A fairly uninteresting game means a full match report isn’t really worthwhile, however Paulo Dybala’s goal in Juventus’ win over Manchester United neatly encapsulated the match as a whole.
Jose Mourinho usually sets up his team in a 4-3-3 formation, yet he changed to a 4-2-3-1 for the weekend’s draw against Chelsea to some success and chose to continue with it here.
Against Chelsea, Juan Mata had stuck very close to Jorginho to stop Chelsea’s build-up, with Romelu Lukaku also staying close. Chelsea got around this either by having Mateo Kovacic drop back or by having the centre-backs drive forward on the ball.
Here Mata stuck close to Miralem Pjanic and Juventus found it even easier to play around United. Blaise Matuidi and Rodrigo Bentancur dropped back on either side of Pjanic to pick up the ball off the defenders and were generally left free, with Paul Pogba and Nemanja Matic rarely wanting to follow them all the way up the pitch.
Both Pogba and Matic would follow them part of the way though, opening up large gaps between and behind them for Dybala and Cristiano Ronaldo to drop into. Chelsea had attempted the same by having Alvaro Morata drop off to receive the ball but he would need to take so many touches to control and get the ball out of his feet that United were able to recover before Chelsea could mount an attack. Dybala and Ronaldo were much quicker though, making it easier for Juventus to progress up the pitch despite having all their midfielders positioned deep.

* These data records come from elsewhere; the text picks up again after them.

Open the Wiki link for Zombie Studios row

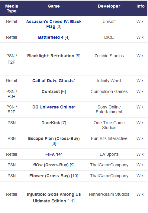[140, 56]
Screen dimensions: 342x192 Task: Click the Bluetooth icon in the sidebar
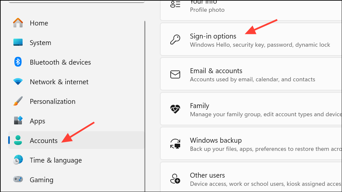coord(18,62)
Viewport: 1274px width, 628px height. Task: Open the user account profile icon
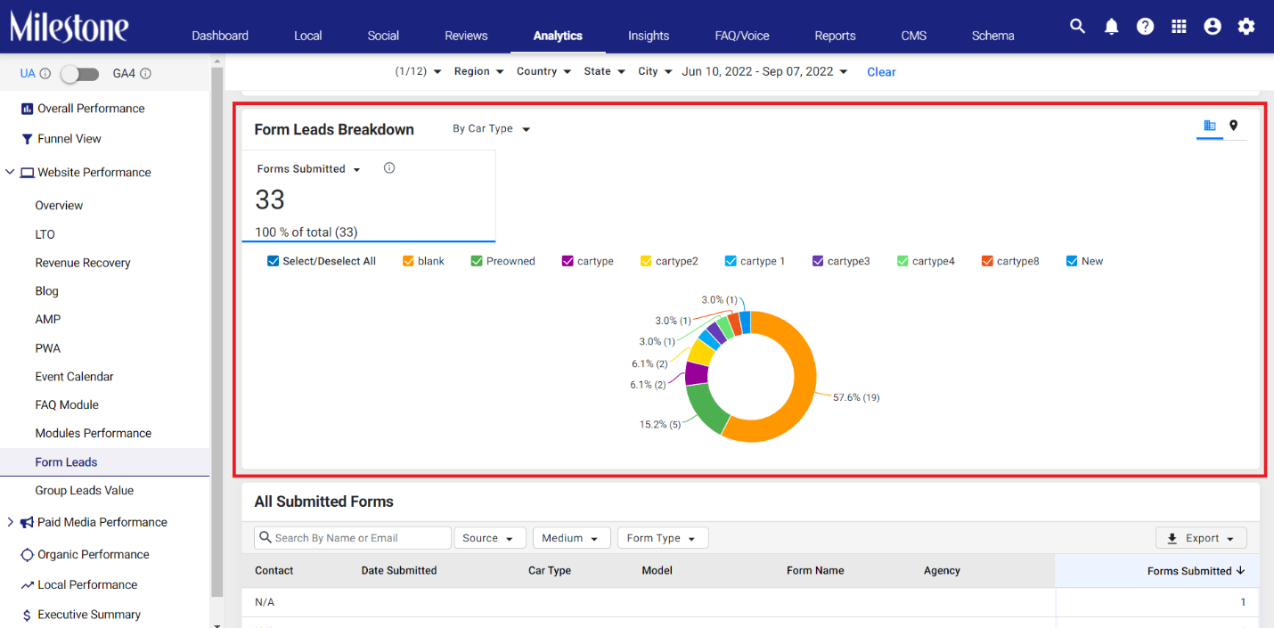(1213, 27)
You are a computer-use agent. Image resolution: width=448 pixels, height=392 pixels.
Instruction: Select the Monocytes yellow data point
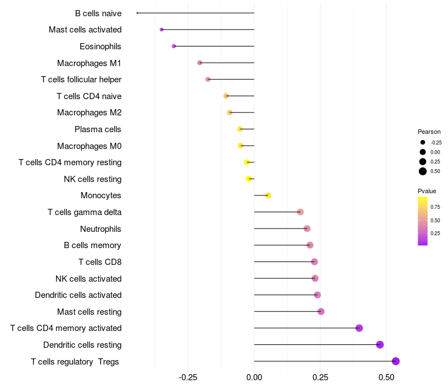coord(268,195)
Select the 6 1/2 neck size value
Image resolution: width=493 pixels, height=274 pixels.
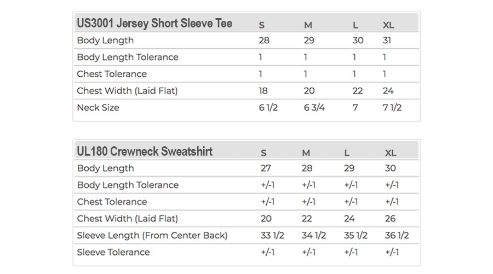tap(268, 107)
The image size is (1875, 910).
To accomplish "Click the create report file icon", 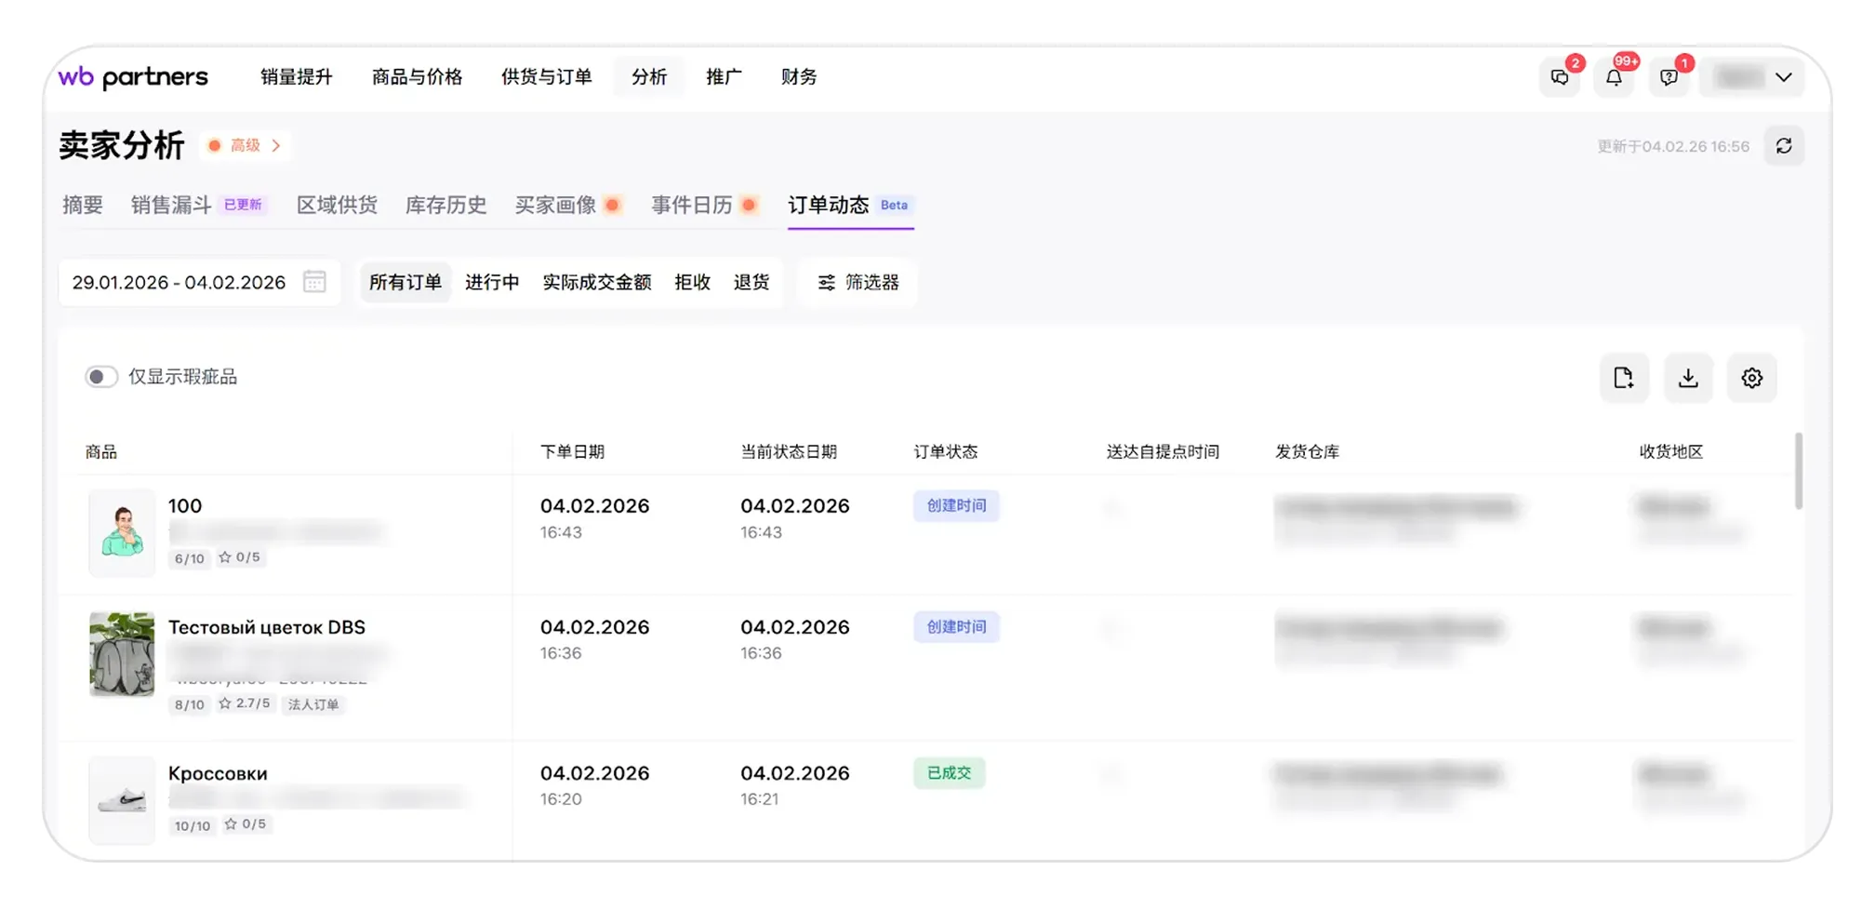I will [1623, 378].
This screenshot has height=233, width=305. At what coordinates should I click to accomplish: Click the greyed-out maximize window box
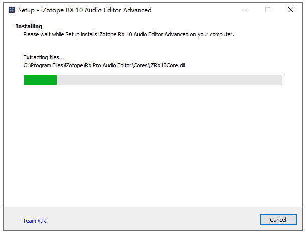268,10
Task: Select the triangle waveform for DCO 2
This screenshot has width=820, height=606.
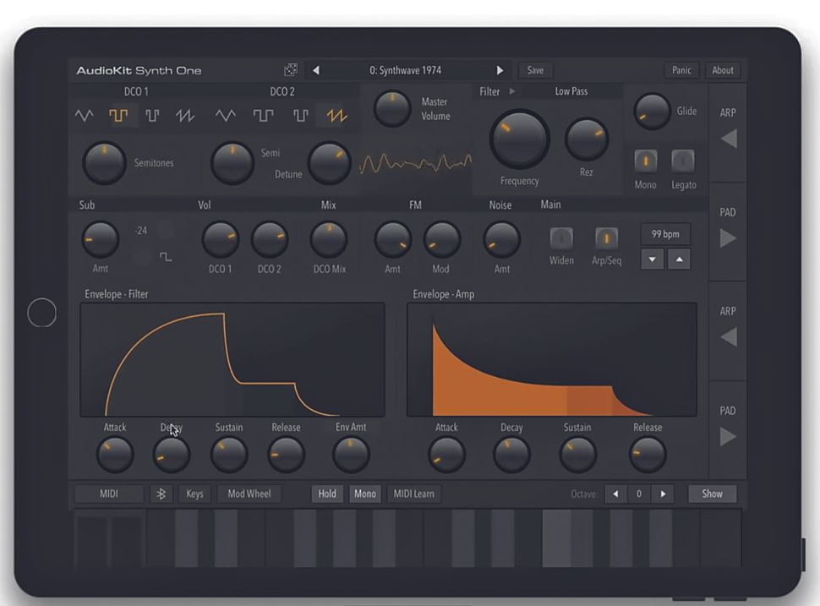Action: [x=226, y=116]
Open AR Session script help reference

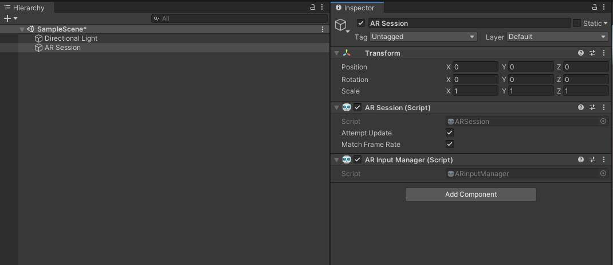tap(581, 107)
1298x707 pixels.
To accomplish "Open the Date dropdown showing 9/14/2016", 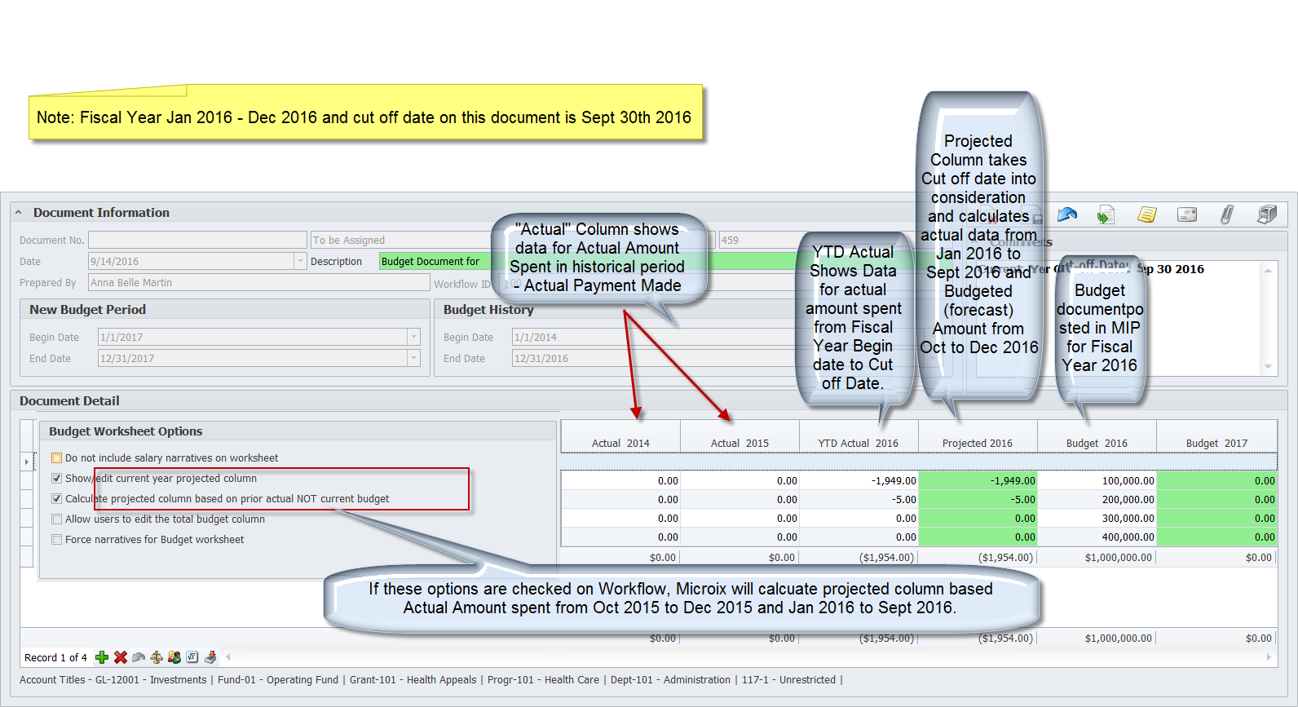I will tap(299, 262).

Morata was particularly poor on Saturday. Not only had he been ineffective dropping off, he was also very slow to get into the box when Chelsea attacked. Again and again Eden Hazard would drop deep, pulling Ashley Young up the pitch with him, leaving a gap for Kovacic or Marcos Alonso to attack. Once they received the ball here though they would often find they were the only player in the box, with Morata still hovering outside rather than supporting, making it easy for United’s defenders to come across and cover.
Juve didn’t have this problem. When Ronaldo or Dybala dropped off, Juan Cuadrado, Joao Cancelo and Alex Sandro constantly looked to burst in behind, ensuring that United’s backline couldn’t follow Dybala or Ronaldo without leaving a gap behind to be exploited. Frequently Ronaldo and Dybala would drop off just to get a United defender following them then sprint into the space they had left. This meant that Juventus had players both coming short and going long at all times, leaving United’s backline between a rock and a hard place.
As a result, Juventus dominated the game and got the only goal.